Kamena Vourla (Καμένα Βούρλα, /el/) is a town and a municipality in Phthiotis, Greece. At the 2011 local government reform it became part of the municipality Molos-Agios Konstantinos (of which it became the seat), which was renamed to Kamena Vourla in July 2018. The population of the town proper was 2,796 at the 2011 census.

==Geography==

Kamena Vourla is located on the south coast of the Malian Gulf, 4 km west of Cape Knimis, which separates the Malian Gulf from the North Euboean Gulf. The Knimis mountains rise just south of the town. It is crossed by the A1 motorway, which connects Athens and Thessaloniki.

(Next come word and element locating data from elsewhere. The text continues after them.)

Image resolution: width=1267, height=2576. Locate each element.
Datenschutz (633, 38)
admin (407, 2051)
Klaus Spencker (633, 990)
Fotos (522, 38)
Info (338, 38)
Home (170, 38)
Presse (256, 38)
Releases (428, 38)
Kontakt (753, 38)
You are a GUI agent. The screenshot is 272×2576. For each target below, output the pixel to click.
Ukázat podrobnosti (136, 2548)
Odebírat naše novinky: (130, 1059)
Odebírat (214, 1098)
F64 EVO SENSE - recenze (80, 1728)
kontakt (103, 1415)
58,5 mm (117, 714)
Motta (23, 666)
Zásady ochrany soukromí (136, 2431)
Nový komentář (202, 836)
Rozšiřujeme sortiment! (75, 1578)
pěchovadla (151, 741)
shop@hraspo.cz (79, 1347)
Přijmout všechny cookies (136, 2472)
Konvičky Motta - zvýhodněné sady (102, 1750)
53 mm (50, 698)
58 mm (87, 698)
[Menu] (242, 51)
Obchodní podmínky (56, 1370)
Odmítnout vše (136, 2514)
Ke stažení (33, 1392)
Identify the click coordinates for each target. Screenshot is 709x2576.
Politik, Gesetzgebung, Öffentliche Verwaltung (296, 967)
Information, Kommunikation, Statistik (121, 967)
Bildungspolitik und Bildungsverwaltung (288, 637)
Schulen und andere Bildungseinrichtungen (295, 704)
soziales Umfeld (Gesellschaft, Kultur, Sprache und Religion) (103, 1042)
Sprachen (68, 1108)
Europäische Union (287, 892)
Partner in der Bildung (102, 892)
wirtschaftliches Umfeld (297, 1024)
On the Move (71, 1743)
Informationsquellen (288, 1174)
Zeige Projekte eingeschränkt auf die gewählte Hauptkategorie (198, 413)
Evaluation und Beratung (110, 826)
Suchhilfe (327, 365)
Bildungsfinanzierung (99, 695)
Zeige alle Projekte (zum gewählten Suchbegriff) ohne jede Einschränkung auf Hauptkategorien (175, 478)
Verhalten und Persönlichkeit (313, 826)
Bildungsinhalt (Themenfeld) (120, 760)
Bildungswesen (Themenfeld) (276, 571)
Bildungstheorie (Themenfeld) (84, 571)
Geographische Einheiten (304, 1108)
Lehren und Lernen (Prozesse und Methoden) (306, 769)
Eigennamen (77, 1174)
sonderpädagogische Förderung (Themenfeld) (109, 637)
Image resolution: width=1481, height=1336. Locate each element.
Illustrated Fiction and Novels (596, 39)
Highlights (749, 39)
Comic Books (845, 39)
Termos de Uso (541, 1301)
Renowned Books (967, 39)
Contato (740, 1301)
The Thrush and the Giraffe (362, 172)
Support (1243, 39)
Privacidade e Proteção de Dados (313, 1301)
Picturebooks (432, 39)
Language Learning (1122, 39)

The municipality Kamena Vourla comprises the municipal units Kamena Vourla, Agios Konstantinos and Molos. The municipal unit Kamena Vourla consists of the communities Kamena Vourla, Kainourgio and Regkinio. The municipality has an area of 339.0 km^{2}, the municipal unit Kamena Vourla (the pre-2011 municipality) has an area of 117.9 km^{2}.

==Population==

The population of the municipality Kamena Vourla was 10,924 in 2011, of which 4,361 in the municipal unit Kamena Vourla and 2,732 in the town proper.

==Springs and monastery==

The famous springs became important around 1926 when the chemist Michail Pertesis discovered the exceptionally high radon concentration in the water, which was thought of as a great value for people's health. Nearly ten years later (1930s), the first hotels started to develop. After World War II, Kamena Vourla was transformed into a tourist attraction.

Eight kilometers away on the road heading uphill features the monastery known as Iera Moni Metamorfoseos tou Sotiros which was built in around the 11th century. Nearby the city a historic tomb is situated, a monument to the Battle of Thermopylae with a seal of Leonidas, King of Sparta, located not far from the mountain village Karya.